- Goal of the exercise -
Find "Where should I" below and begin at its line; stop after the line with "You are a computer-use agent. The". Output those lines exactly, without pictures.

- Material for this task -
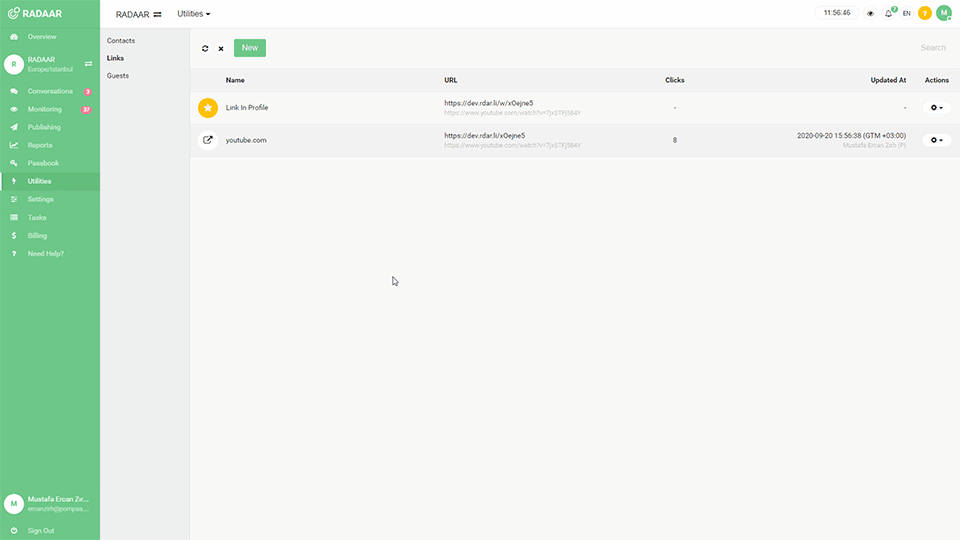The image size is (960, 540).
Task: Click the refresh icon beside the New button
Action: point(205,48)
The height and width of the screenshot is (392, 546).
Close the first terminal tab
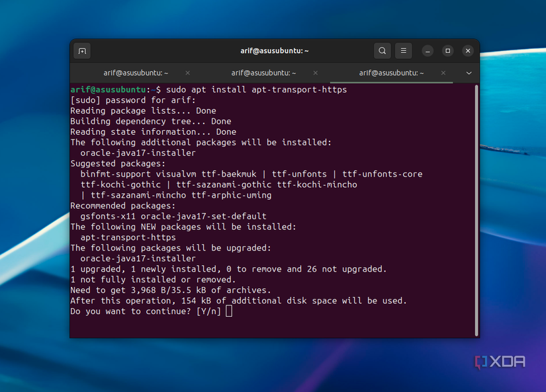point(187,73)
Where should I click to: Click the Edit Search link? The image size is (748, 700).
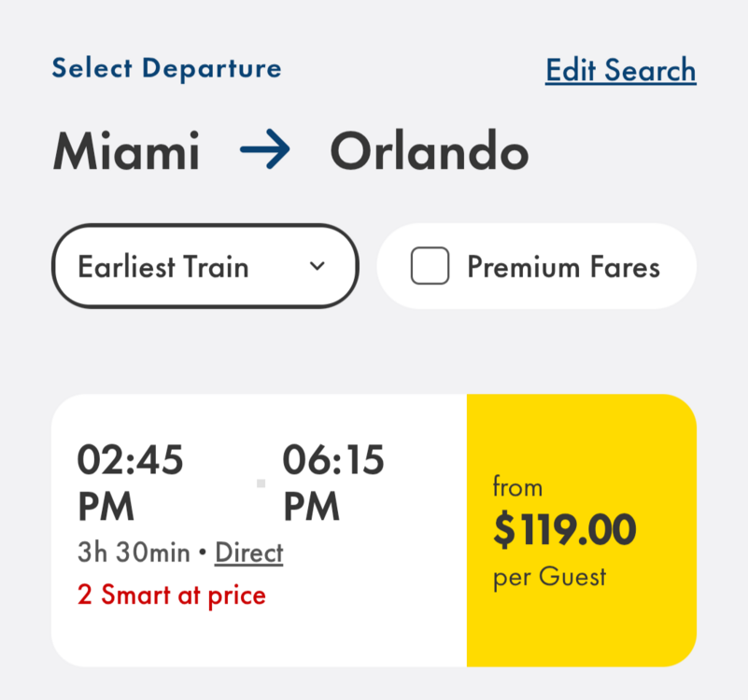point(620,71)
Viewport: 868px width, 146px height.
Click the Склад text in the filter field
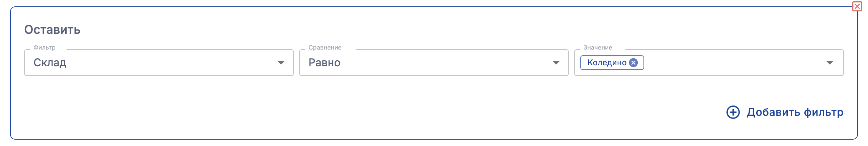(50, 63)
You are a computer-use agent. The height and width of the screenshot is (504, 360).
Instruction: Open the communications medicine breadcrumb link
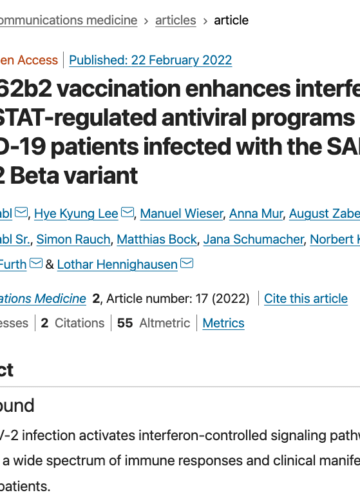tap(68, 20)
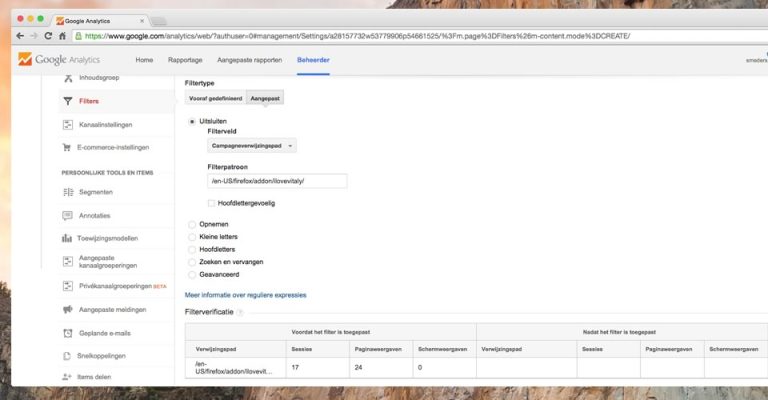Switch to the Rapportage tab
768x400 pixels.
coord(185,61)
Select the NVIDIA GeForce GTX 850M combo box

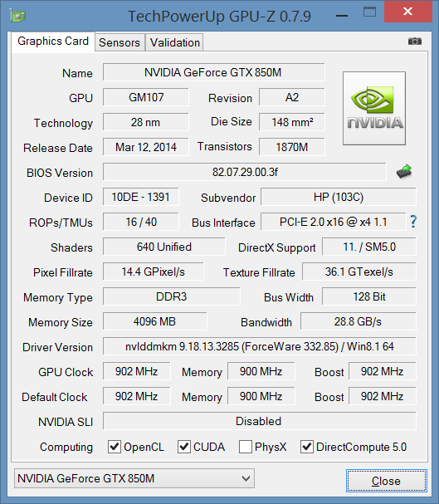coord(134,478)
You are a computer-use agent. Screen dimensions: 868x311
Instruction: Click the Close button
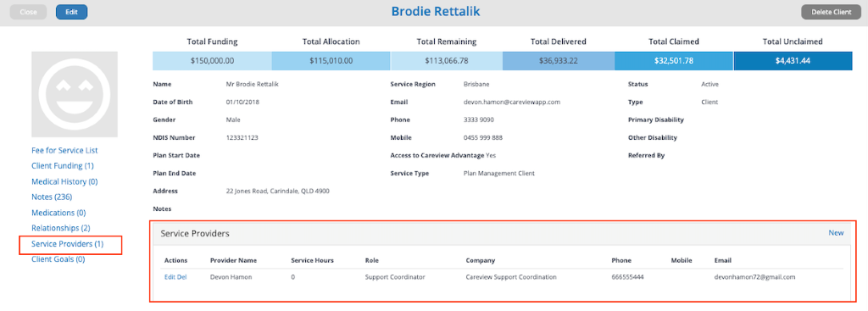(28, 12)
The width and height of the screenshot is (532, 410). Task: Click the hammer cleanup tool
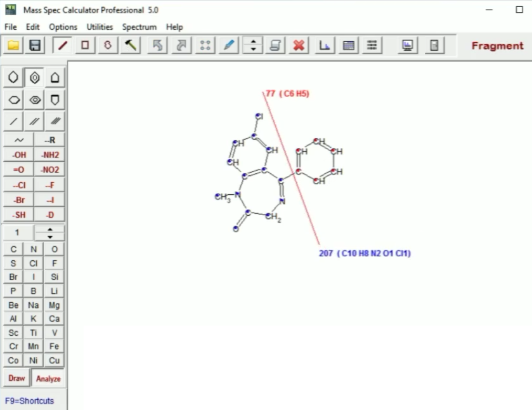130,45
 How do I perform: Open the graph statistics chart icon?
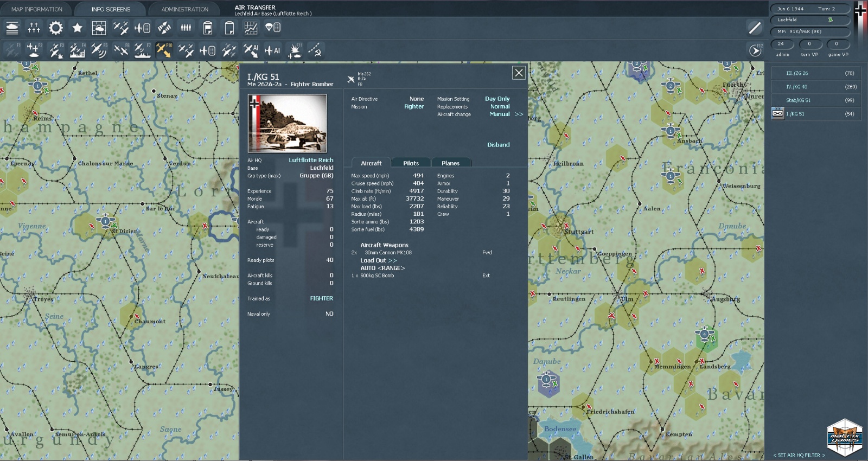pos(251,28)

- Output for this exercise -
Where should I click to: Click the Edit Search link? The image size is (748, 700).
point(620,71)
Viewport: 868px width, 146px height.
Click the Склад text in the filter field
(50, 63)
You are a computer-use agent. The height and width of the screenshot is (504, 360).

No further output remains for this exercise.